→ Task brief:
Would you return exactly the lines running from the one with "Professionnels du BTP (665, 76)" to the bottom of the listing below, and no others?

→ Material supplied:
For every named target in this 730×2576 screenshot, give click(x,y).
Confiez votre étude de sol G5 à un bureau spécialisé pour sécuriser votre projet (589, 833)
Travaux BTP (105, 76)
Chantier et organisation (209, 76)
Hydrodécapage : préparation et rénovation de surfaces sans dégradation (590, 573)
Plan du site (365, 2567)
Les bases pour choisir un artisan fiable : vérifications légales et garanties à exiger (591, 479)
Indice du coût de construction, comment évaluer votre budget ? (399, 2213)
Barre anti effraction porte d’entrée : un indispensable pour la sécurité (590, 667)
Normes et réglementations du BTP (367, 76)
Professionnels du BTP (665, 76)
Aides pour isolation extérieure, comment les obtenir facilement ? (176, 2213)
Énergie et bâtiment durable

→ Response to the task:
Professionnels du BTP (665, 76)
Aides pour isolation extérieure, comment les obtenir facilement ? (176, 2213)
Énergie et bâtiment durable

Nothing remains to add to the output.